Alvin had a well-earned reputation as an inexhaustible conversationalist. He loved to talk. On that morning I left Waco confident that our journey would not be plagued by any uncomfortable periods of silence or awkward pauses in the dialogue. I approached this excursion with delight. True, Alvin was a talker—but I was a listener. He would regale me with tales of his experiences for as long as there was Texas highway, and I found his recollections amusing and endearing. After climbing into a company vehicle with Alvin Sams I customarily emerged from the encounter having learned something. Alvin knew Waco and he knew the Funeral Home. In terms of preserving the past for future generations, Alvin was a priceless resource for historians. I apologize to posterity for not securing his account of the times in which he lived. My craven defense, of course, is that I did not comprehend how limited I was by time.

Working at the funeral home as a part-time funeral assistant and night attendant while I studied history at Baylor, I met Alvin in 1995. Alvin served as a sounding board, a source of information and a friend to me (as he did for many others in my position over the years). My duties included working the overnight shift at the Funeral Home, receiving death calls from families or hospitals and then contacting a licensed funeral director and dispatching him (or her) to the scene. That is, I called funeral directors during the wee hours of the morning and informed them that the remains of some unfortunate soul required their immediate services. Interacting with individuals at 3:30 in the morning allows for extraordinary insight into their character and true nature. Not everyone awakened by a night attendant in the middle of the night reacts with charm and benevolence.

Things to do:
- A) Translate this sentence from the passage about Alvin Sams into Spanish: "Alvin knew Waco and he knew the Funeral Home."
- B) From the passage about Alvin Sams, extract the portion that begins with the words containing "Working at the" and ends with "charm and benevolence.".

[Data extracted from a collection]
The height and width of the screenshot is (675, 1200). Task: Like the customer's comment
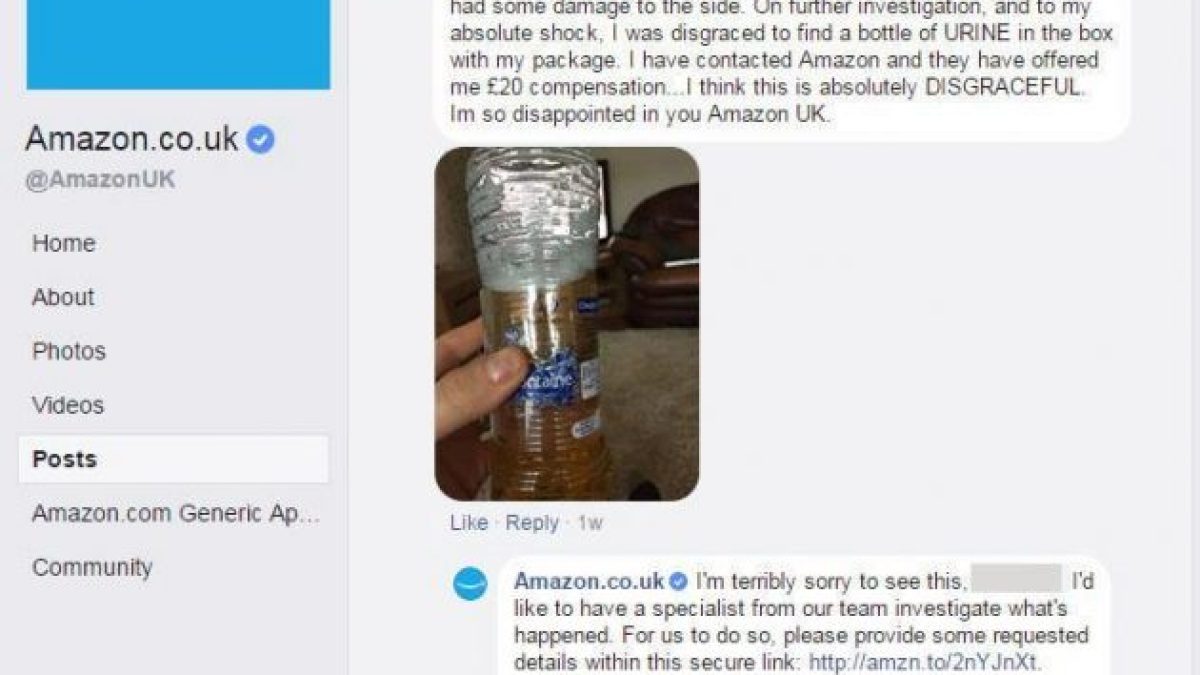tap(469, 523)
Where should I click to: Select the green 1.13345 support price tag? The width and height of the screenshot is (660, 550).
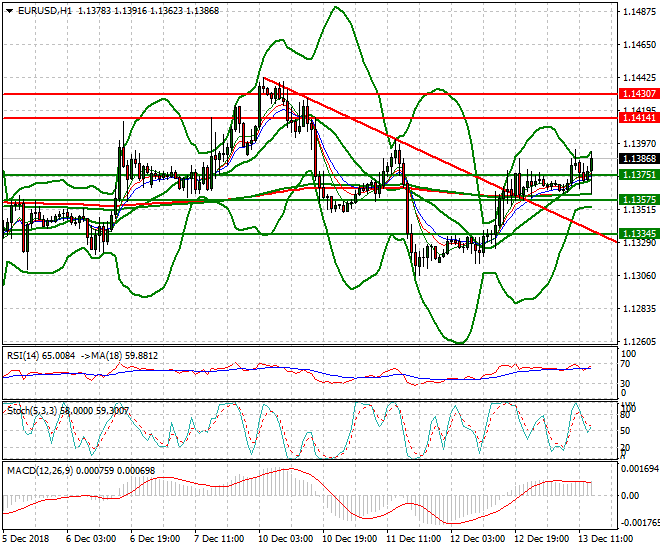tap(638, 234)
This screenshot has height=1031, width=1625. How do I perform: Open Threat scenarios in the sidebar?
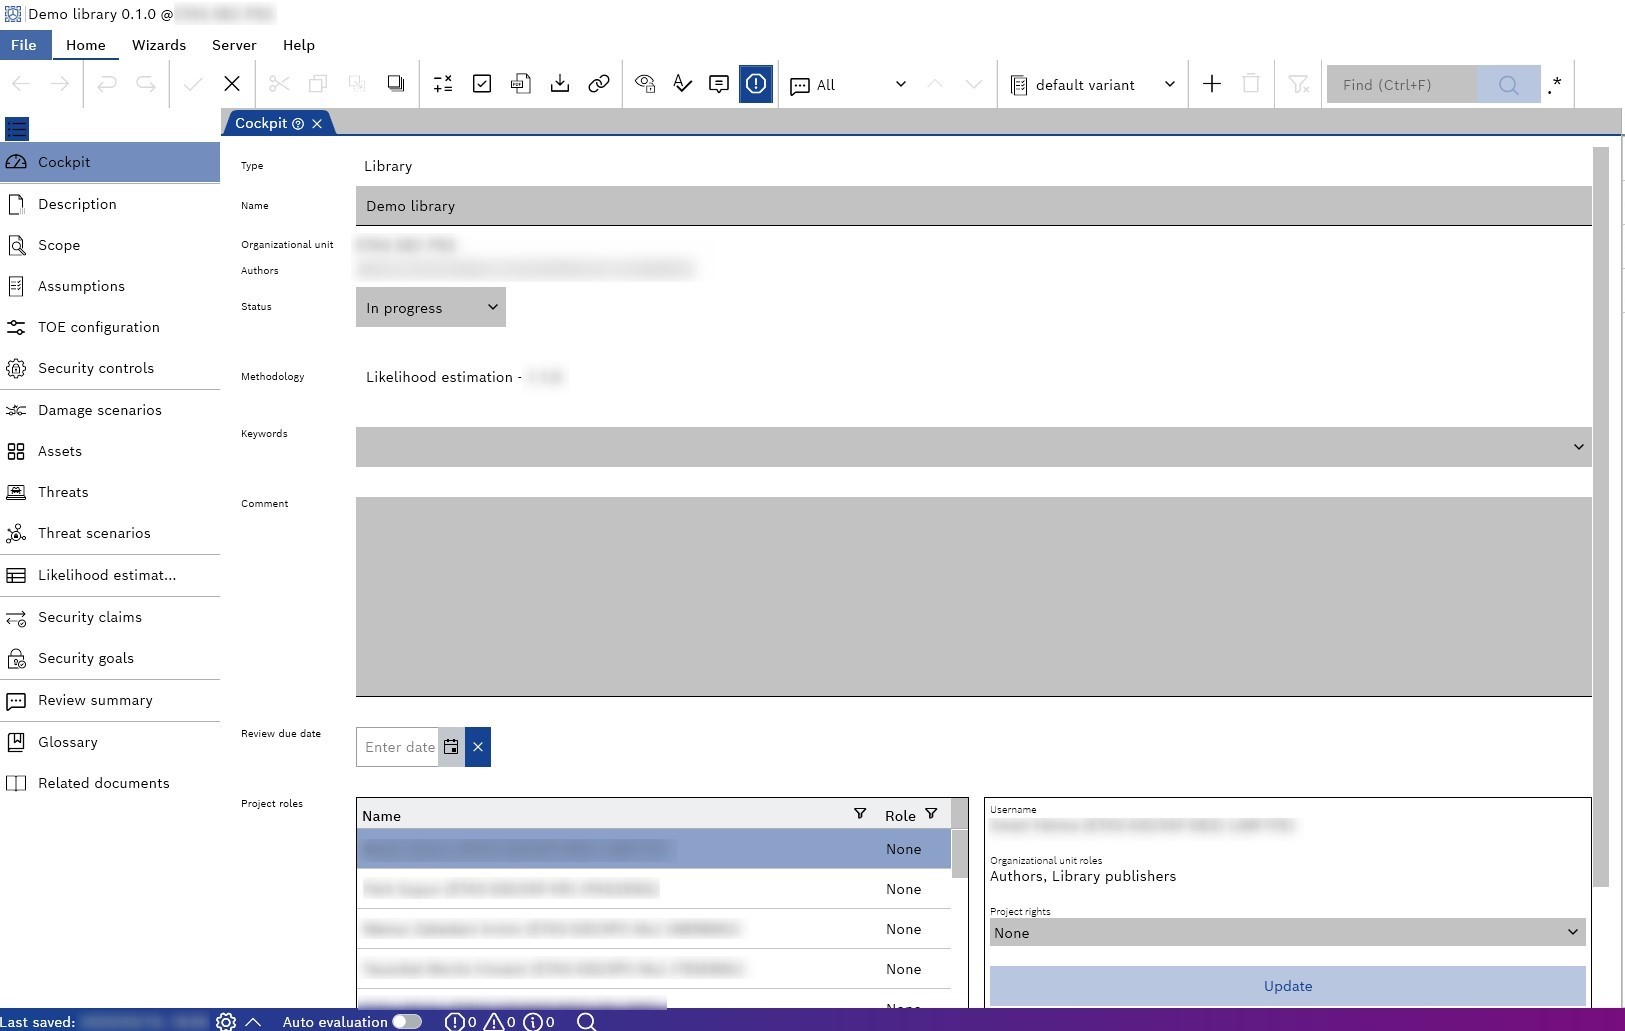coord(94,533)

...

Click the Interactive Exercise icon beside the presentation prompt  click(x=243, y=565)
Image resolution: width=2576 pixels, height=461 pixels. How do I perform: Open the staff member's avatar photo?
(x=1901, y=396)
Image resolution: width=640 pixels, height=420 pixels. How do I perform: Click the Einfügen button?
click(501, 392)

...

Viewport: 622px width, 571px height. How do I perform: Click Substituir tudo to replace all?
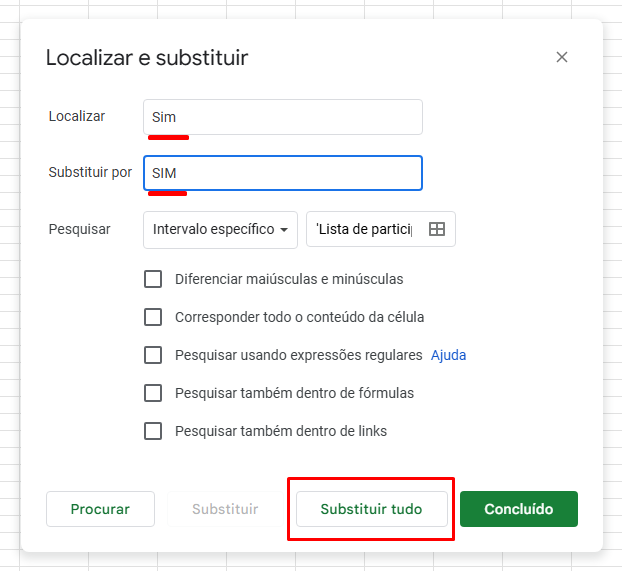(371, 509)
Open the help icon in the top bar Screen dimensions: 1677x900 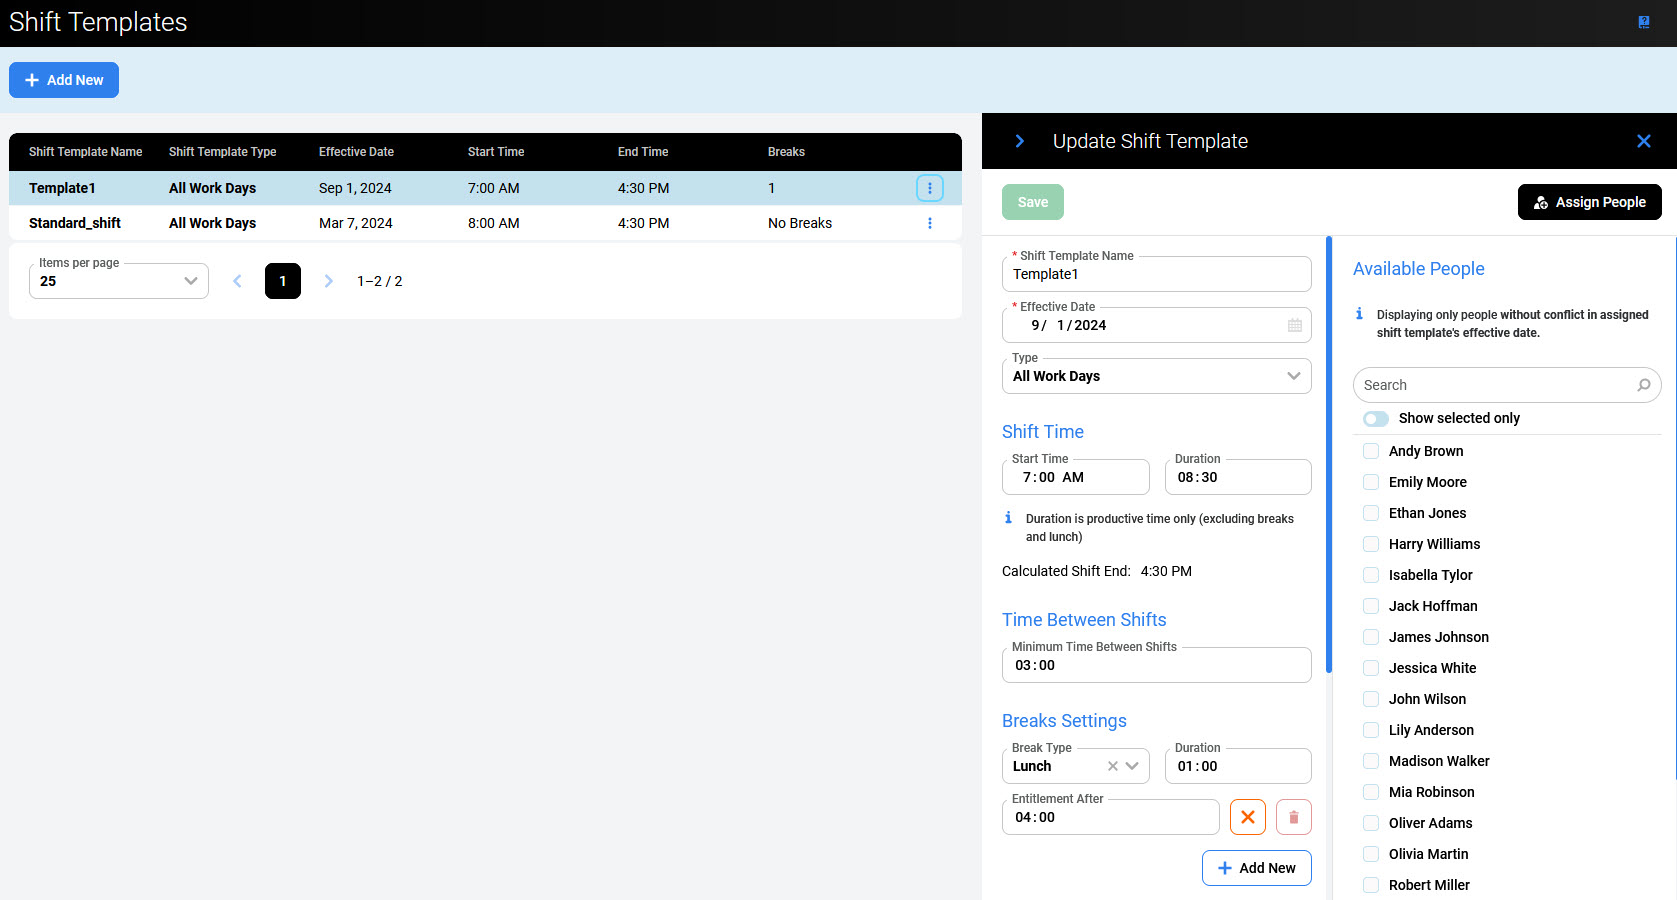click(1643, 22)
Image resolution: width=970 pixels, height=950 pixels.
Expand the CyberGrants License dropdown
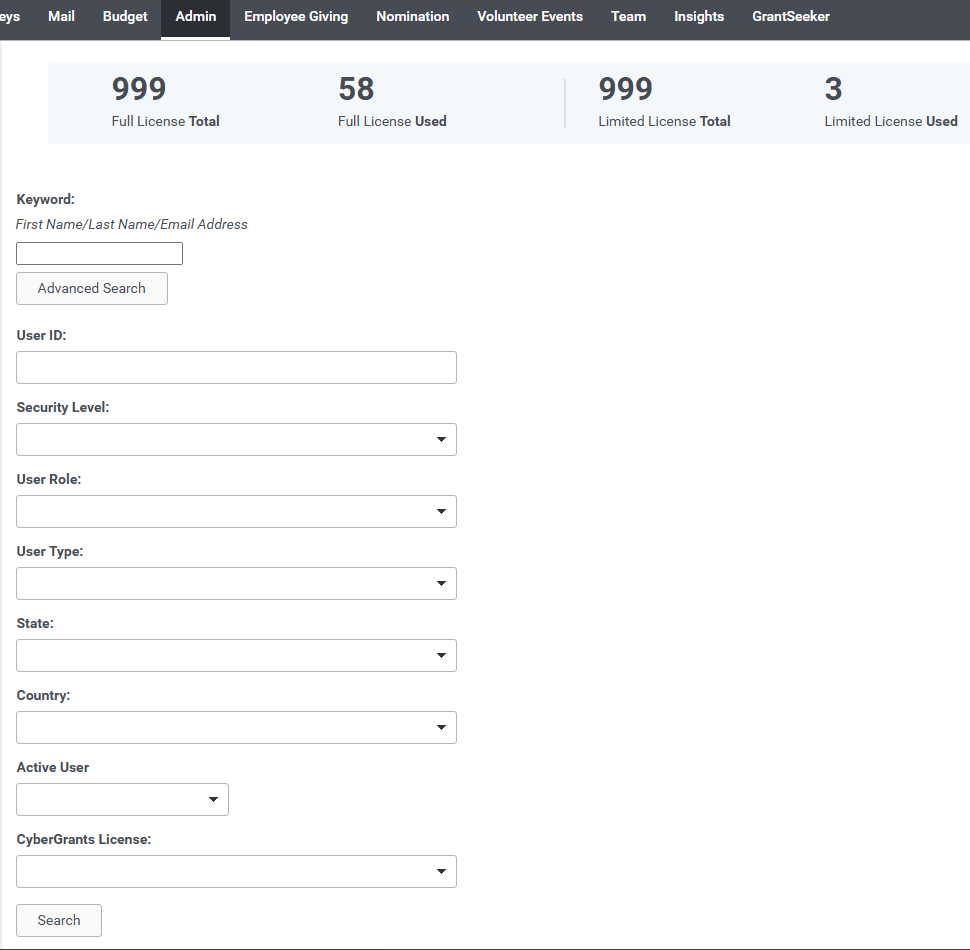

Task-by-task solutions:
- A) Alvin conocía Waco y conocía la funeraria.

- B)
Working at the funeral home as a part-time funeral assistant and night attendant while I studied history at Baylor, I met Alvin in 1995. Alvin served as a sounding board, a source of information and a friend to me (as he did for many others in my position over the years). My duties included working the overnight shift at the Funeral Home, receiving death calls from families or hospitals and then contacting a licensed funeral director and dispatching him (or her) to the scene. That is, I called funeral directors during the wee hours of the morning and informed them that the remains of some unfortunate soul required their immediate services. Interacting with individuals at 3:30 in the morning allows for extraordinary insight into their character and true nature. Not everyone awakened by a night attendant in the middle of the night reacts with charm and benevolence.